DATA LISTING>
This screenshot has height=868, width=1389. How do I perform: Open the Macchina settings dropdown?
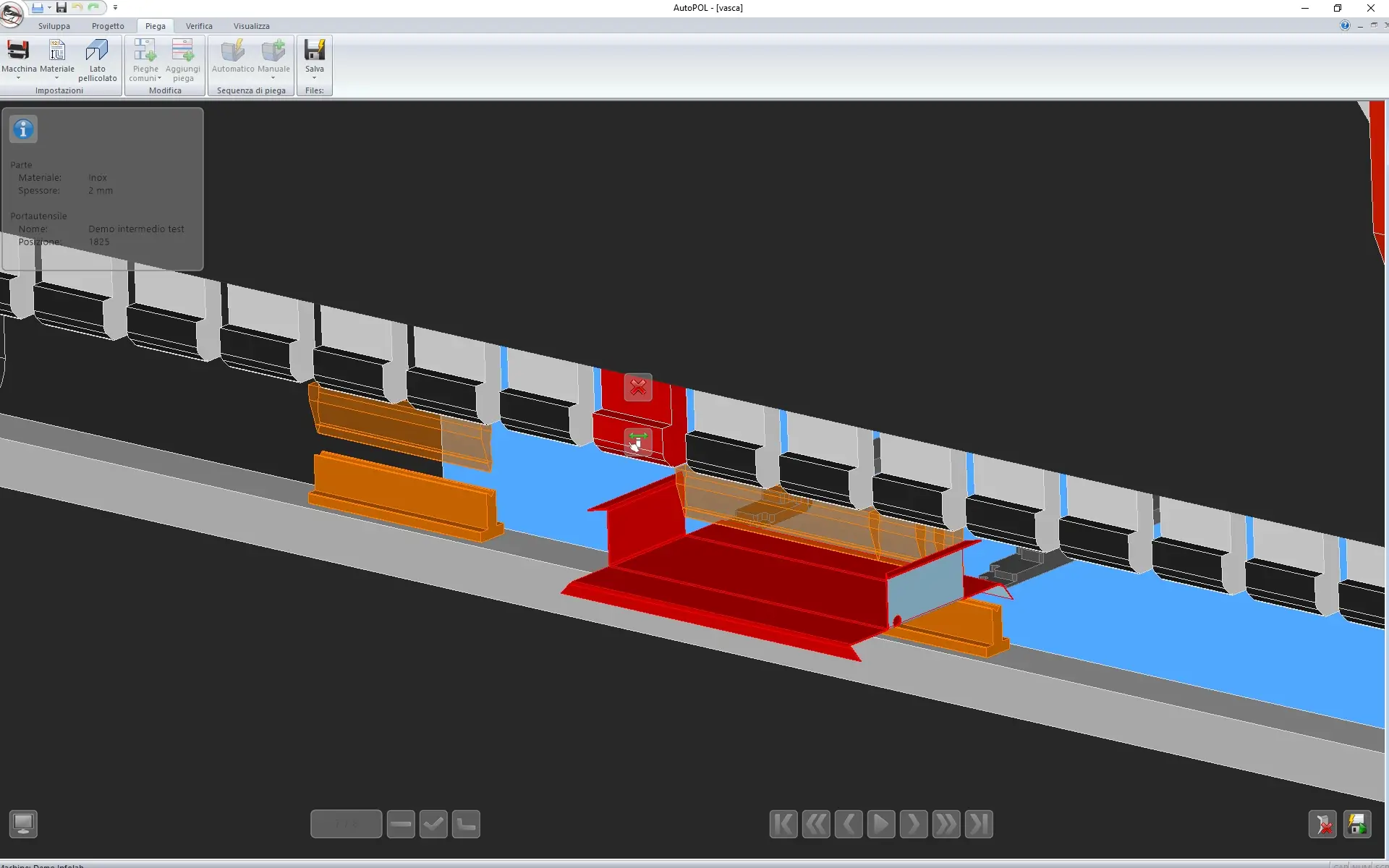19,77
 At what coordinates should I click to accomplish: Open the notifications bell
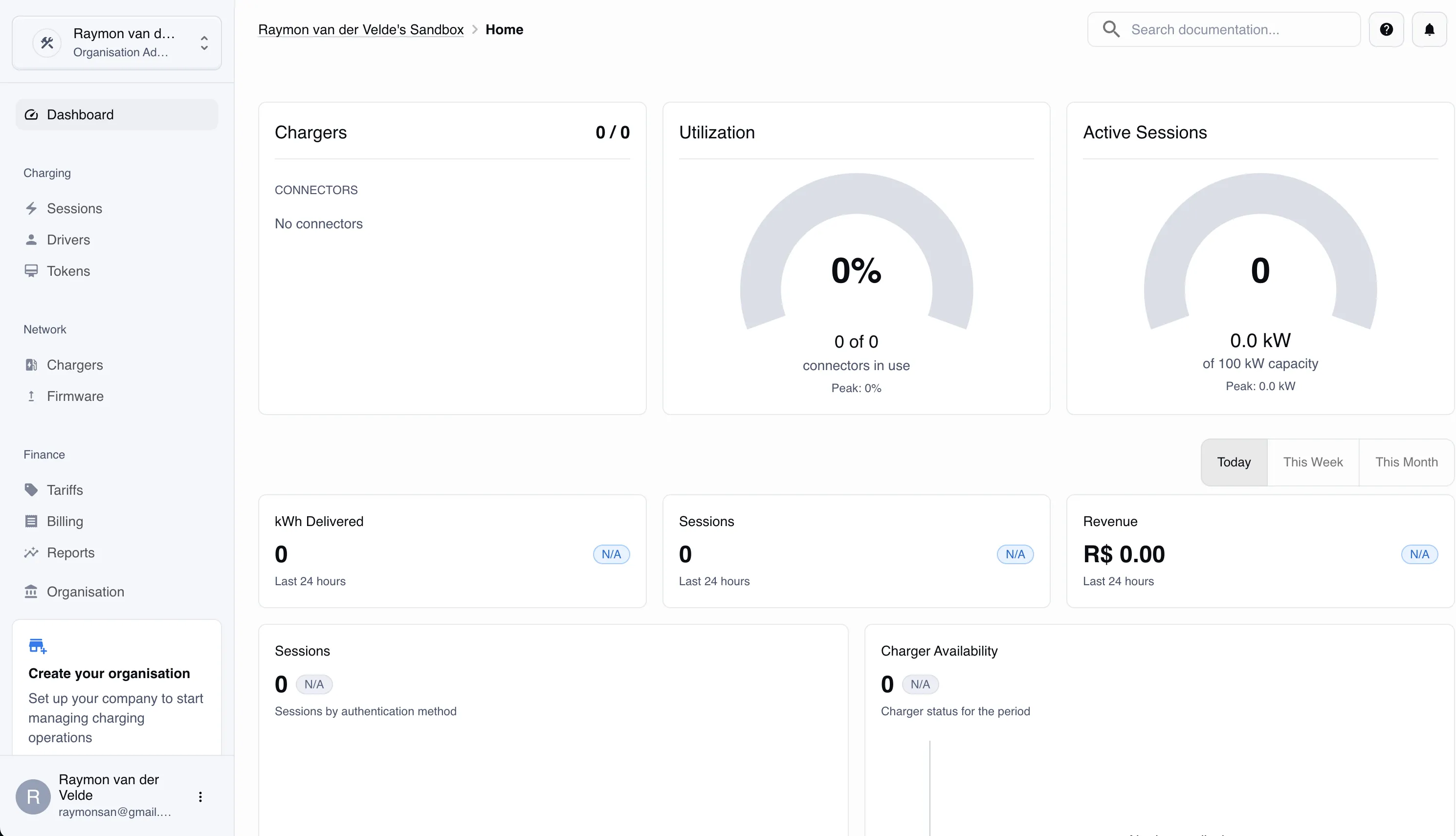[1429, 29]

...

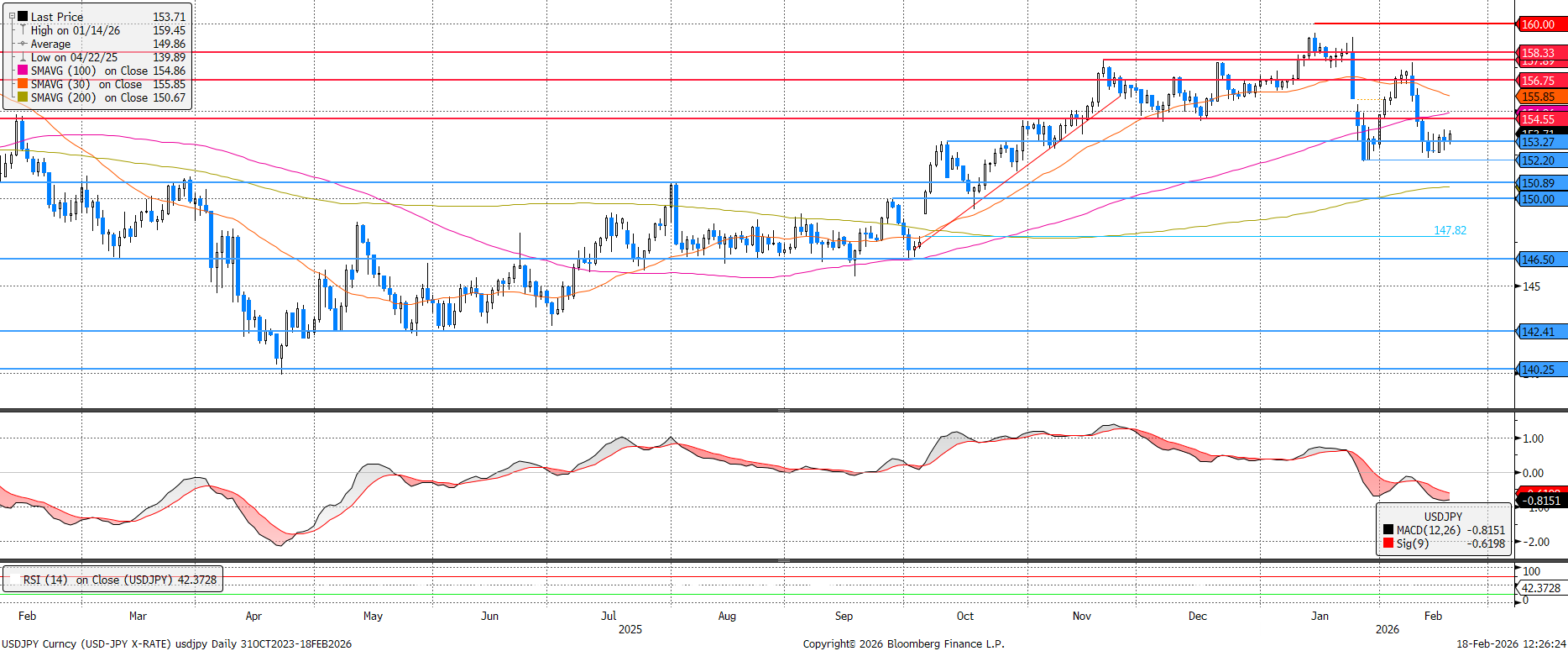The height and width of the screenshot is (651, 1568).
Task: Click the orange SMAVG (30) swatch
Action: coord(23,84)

---

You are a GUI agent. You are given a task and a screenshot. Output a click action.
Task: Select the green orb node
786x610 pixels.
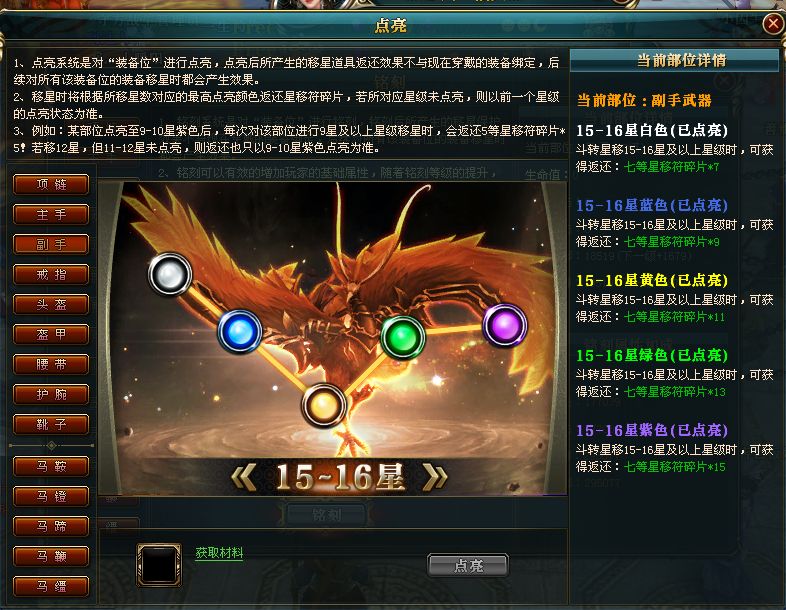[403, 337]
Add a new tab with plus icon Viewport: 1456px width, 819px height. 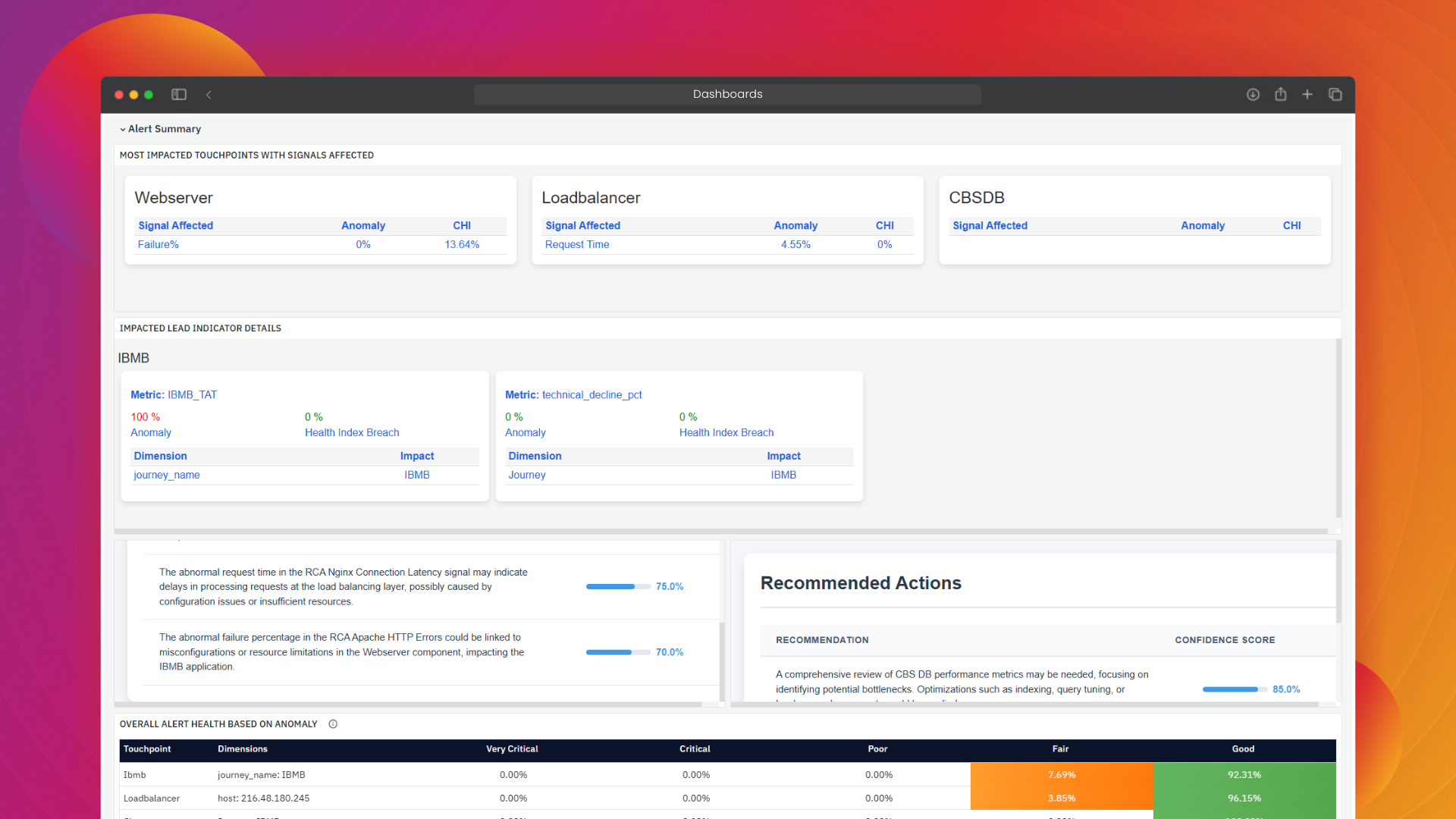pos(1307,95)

PROBLEM DESCRIPTION>
Please report every line of the listing above that contains the word "Open", copying each such line in full. Case counts.

OUTPUT FOR THIS EXERCISE>
This screenshot has height=868, width=1389. How do I perform: Open the Macchina settings dropdown?
 At what coordinates should I click to accomplish: Open the notifications bell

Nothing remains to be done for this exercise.